Müslümanlığı bir araba plakası gibi takılınca kurutulmak mümkün mü? Onu yaşamak, onu hayatın merkezi yapmak gerekmiyor mu? İslam Dünyasının içinde bulunduğu durum Müslümanlık ne kadar yaşanıyor sorularını akıllara getiriyor...
Gazeteci Yazar Veysel Ayhan TR724.com internet sitesindeki yazısında İslam Dünyasının son durumumu analiz etti.
Özellikle Ortadoğu coğrafyasında çok yerde iç savaş var. Bombalar patlıyor, milyonlarca masum insan yaralanıyor, ölüyor. İnsanlar bu savaşlardan kaçıp barış ve huzurun hâkim olduğu coğrafyalara sığınıyor. Bir kısmı yollarda ölüyor. Bir kısmı denizlerde boğuluyor. Bir kısmı da bin bir müşkilat mülteci olarak bazı ülkelere varmayı başarıyor.

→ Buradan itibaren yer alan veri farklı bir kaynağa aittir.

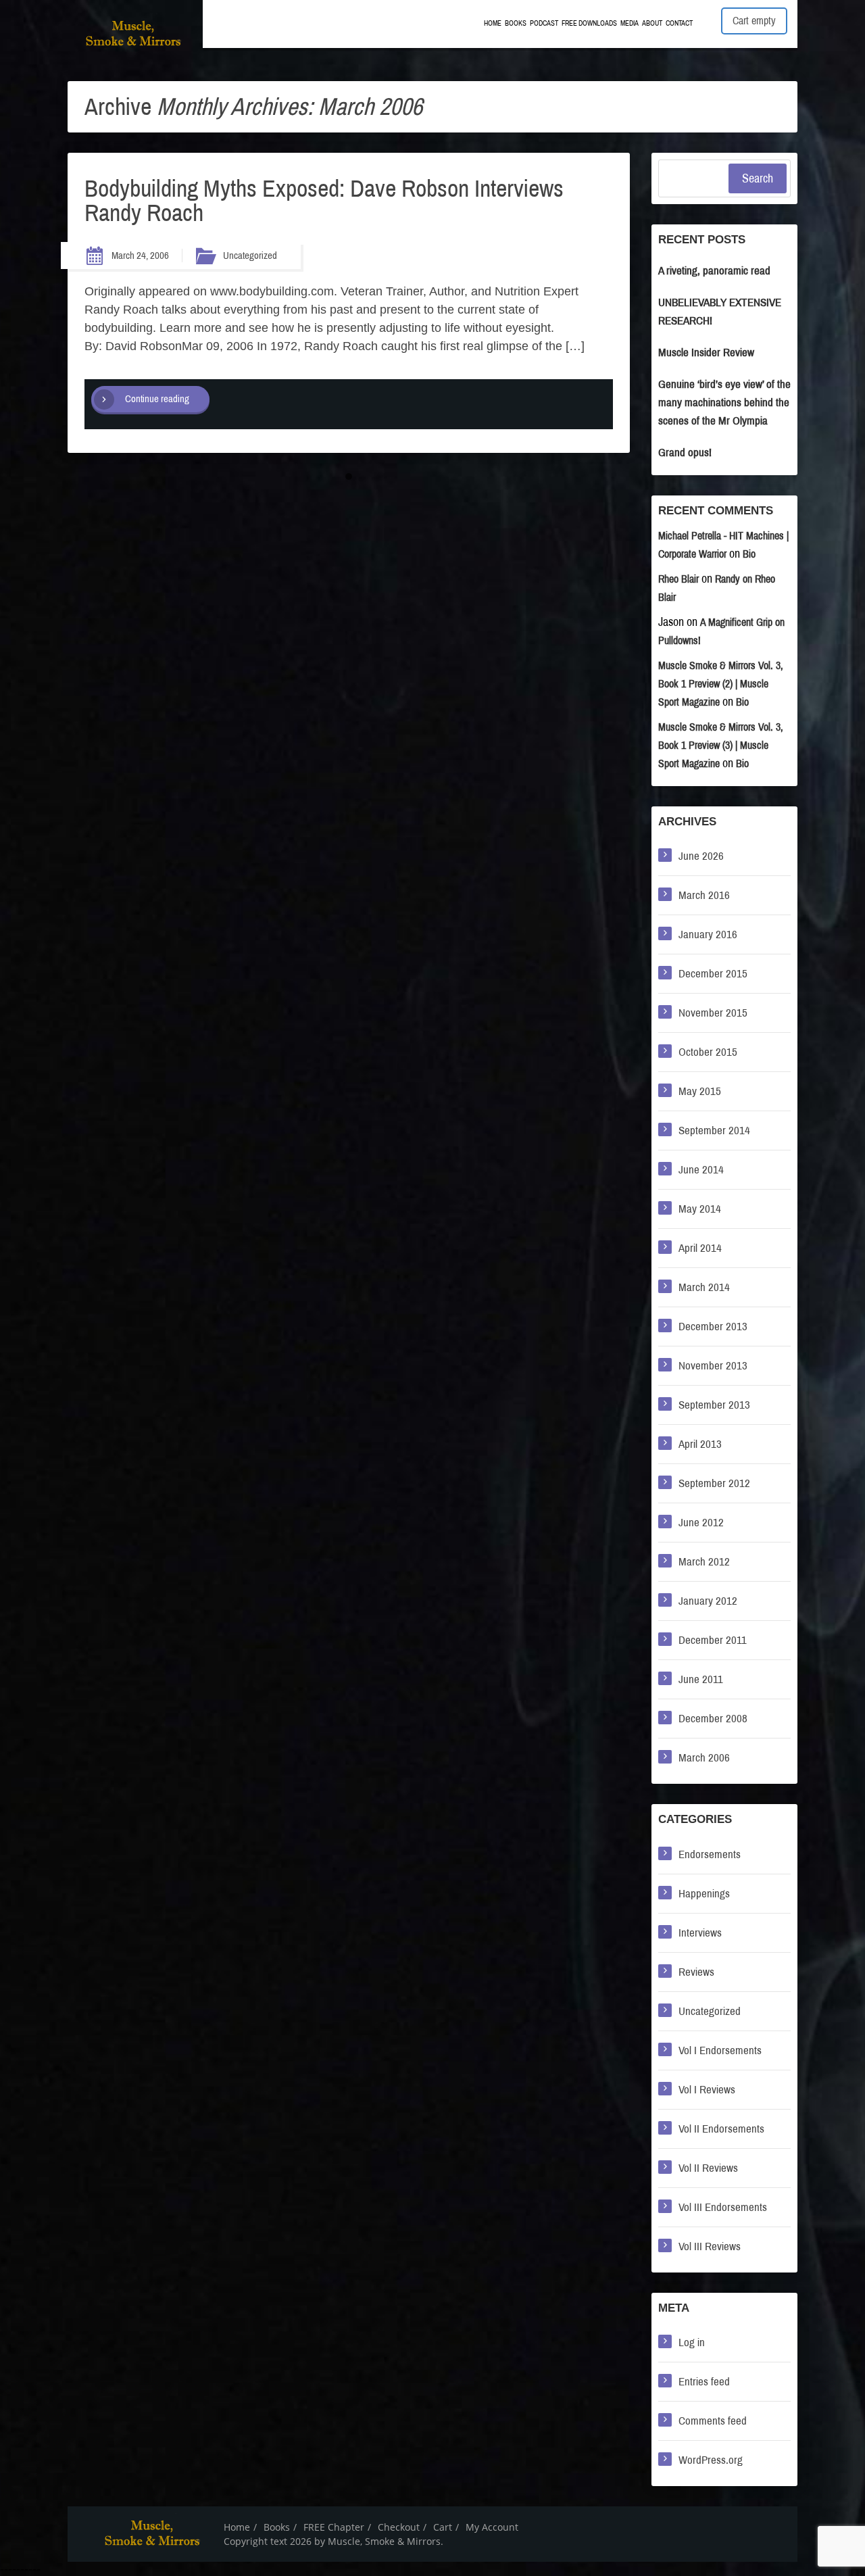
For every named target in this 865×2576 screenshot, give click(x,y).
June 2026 (701, 856)
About (652, 23)
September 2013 (714, 1405)
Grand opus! (685, 452)
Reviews (696, 1972)
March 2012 (704, 1561)
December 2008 (712, 1718)
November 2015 (712, 1012)
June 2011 (700, 1679)
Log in (691, 2342)
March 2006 (704, 1757)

Özellikle Avrupa ülkelerindeki mülteci kamplarına veya mülteci kabul ofislerine gittiğinizde iltica edenlerin yüzde 95’inin, Müslüman olduğunu iddia eden yöneticilerin zulmünden kaçıp oralara sığınanlar olduğunu üzülerek görürsünüz.
Tiranlar ve diktatörlerin zulmü altında inleyen Ortadoğu insanı, varlık içinde yokluk yaşar. Ülkelerin gelirleri hırsızlık ve yolsuzluklarla erir. Saray ve lüks yaşam liderlerin aklını başından alır.

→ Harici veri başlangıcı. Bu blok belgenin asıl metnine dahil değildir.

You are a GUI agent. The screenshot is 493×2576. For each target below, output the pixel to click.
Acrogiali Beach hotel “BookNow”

Tunus’un devrik lideri Zeynel Abidin b. Ali, kaçarken yanında 1,5 ton külçe altın götürmüştü. Geride 9 milyar dolarlık bir servet ve daha sonra Erdoğan için satın alınan lüks bir uçak kalmıştı.
ÇOK DİNDAR KRALLAR(!)
Bir başka krallık Suudi Arabistan. Suudi prensleri dünyanın en lüks yatlarıyla en bâkir sahillerde bohem hayatı sürüyor. İslami kıyafetler ülke sınırına kadar. Kral’ın hayatına gelince… Anlatmak için görgüsüzlük, gösteriş ve israf kelimeleri yetmez. Müslümanlıkla izahı zaten yok da akılla da anlaşılır değil.
Mesela Kral Selman’ın 27 uçakla yaptığı altı ülkeyi kapsayan seyahati hatırlayalım. Eşyalar, bagajlar 505 ton tutmuştu. Kral yanında iki elektrikli asansör bile götürmüştü. 25 prens, 10 bakan 500 kişilik bir heyet krala eşlik ediyordu. Sadece bu turun maliyetiyle Halep gibi bir şehir ihya olurdu belki.
Kral çok dindar(!) olduğundan Endonezya’da kortejinin geçeceği güzergâh üzerinde bulunan heykellerin üzeri kapatılmıştı. Bu çok dindar Kral geçen hafta ABD Başkanı Trump ve eşi Melania’yı ağırladı. Kral, Kadın heykellerini örttürüyor, başörtüsüz kadınları sınırdan içeri sokmuyordu ama tüm bunları Melania ile tokalaşırken unutmuştu!
110 MİLYAR NE DEMEK?
Trump’ın mutluluktan aklını başından alan, zevkten kendinden geçiren ise 110 milyar dolarlık dev silah satışı idi. (Soru: 110 Milyar dolar ne demek? Cevap: İngiltere Başbakanı Theresa May’in Erdoğan’ın Saray’ına gelip imzaladığı 125 milyon dolarlık savaş uçağı satışının tam 880 katı.)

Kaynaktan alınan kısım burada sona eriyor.